Recorded information -
- - - -

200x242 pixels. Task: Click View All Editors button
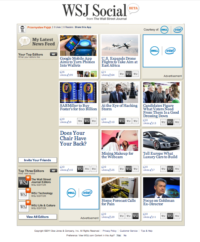pyautogui.click(x=37, y=217)
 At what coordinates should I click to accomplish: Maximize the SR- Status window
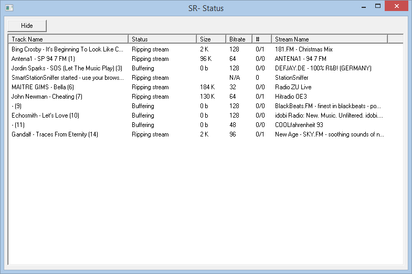[x=378, y=6]
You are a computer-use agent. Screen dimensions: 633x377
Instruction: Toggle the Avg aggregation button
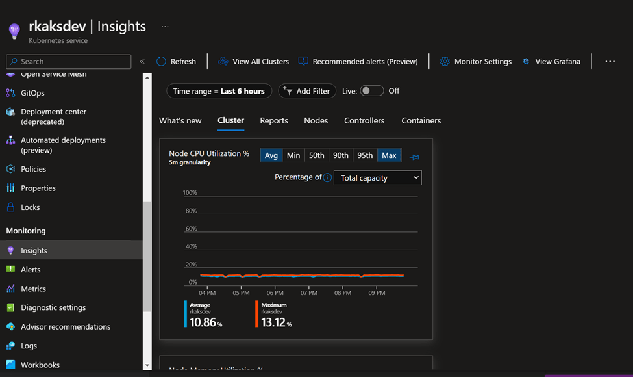pyautogui.click(x=271, y=155)
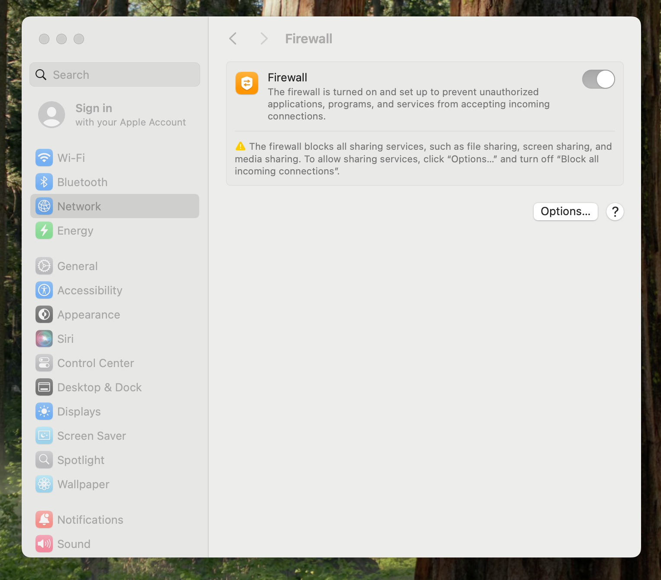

- - - -

What this task involves - Leave every picture out and set down exactly the lines running from the one with "You are a computer-use" to the last line of the material above.

Task solution -
You are a computer-use agent. Screen dimensions: 633x377
Instruction: Toggle the Avg aggregation button
pyautogui.click(x=271, y=155)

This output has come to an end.